Norwegian Health Archives and Anzyz with breakthroughs for health research

– This is a breakthrough, says director Bjørn Børresen of the Norwegian Health Archive (Arkivverket) at Tynset. He is referring to a successful pilot, where Anzyz’ NLP (Natural Language Processing) research tool, has been used to understand the content of large amounts of unstructured journal information. It provides completely new opportunities for health research, he says.

Anzyz has provided the core technology – Anzyz CCL™ – for the proof-of-concept.

– The tool, which is now available, has been developed through an R&D Innovation project, says Børresen. – We’ve been working for a year with Anzyz, where they’ve had their data scientists involved, and we have had our specialists in health research and IT. It has been a learning experience, says Børresen enthusiastically.

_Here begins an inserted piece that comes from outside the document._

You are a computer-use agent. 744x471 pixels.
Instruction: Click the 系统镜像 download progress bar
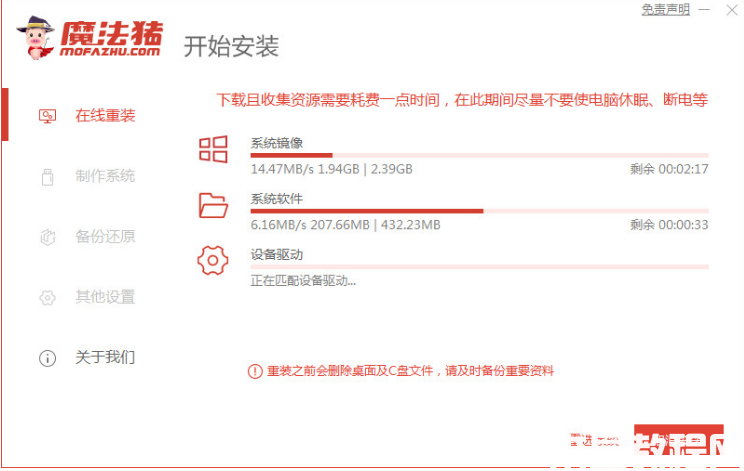(x=480, y=155)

In Norway, there are over 150 kilometers of physical patient records to be submitted and stored by the Norwegian Health Archives. In addition, electronic records should also be included. The information is stored in the health archive register, which is a new, central health register based on the patient archives from the specialist health service. The register contains enormous amounts of medical record information that can be used for research purposes to, among other things, develop new medicines, or understand why we have more cancer now than before.

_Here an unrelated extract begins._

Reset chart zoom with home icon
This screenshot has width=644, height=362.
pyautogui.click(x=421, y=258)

– It is impossible for a researcher to get an overview of the contents of thousands of journals. The tool that has now been developed gives us this genuine opportunity and opens up an exciting future for health research. We are talking about a new era, says Børresen.

CEO of Anzyz, Kristian Hernes, says that the project has been exciting, and he is happy that the collaboration with the Norwegian Health Archives continues.

– By using our genuine self-learning Artificial Intelligence, we have together with the Norwegian Health Archives managed to achieve a categorization of up to 99% accuracy. Our goal is for us to score 95% and higher in all variables and categories. I am confident we can do that. I am of course satisfied that together with the Norwegian Health Archives we have managed to develop a tool that can have a national impact, even global, in the way we handle diseases in the future, Hernes concludes.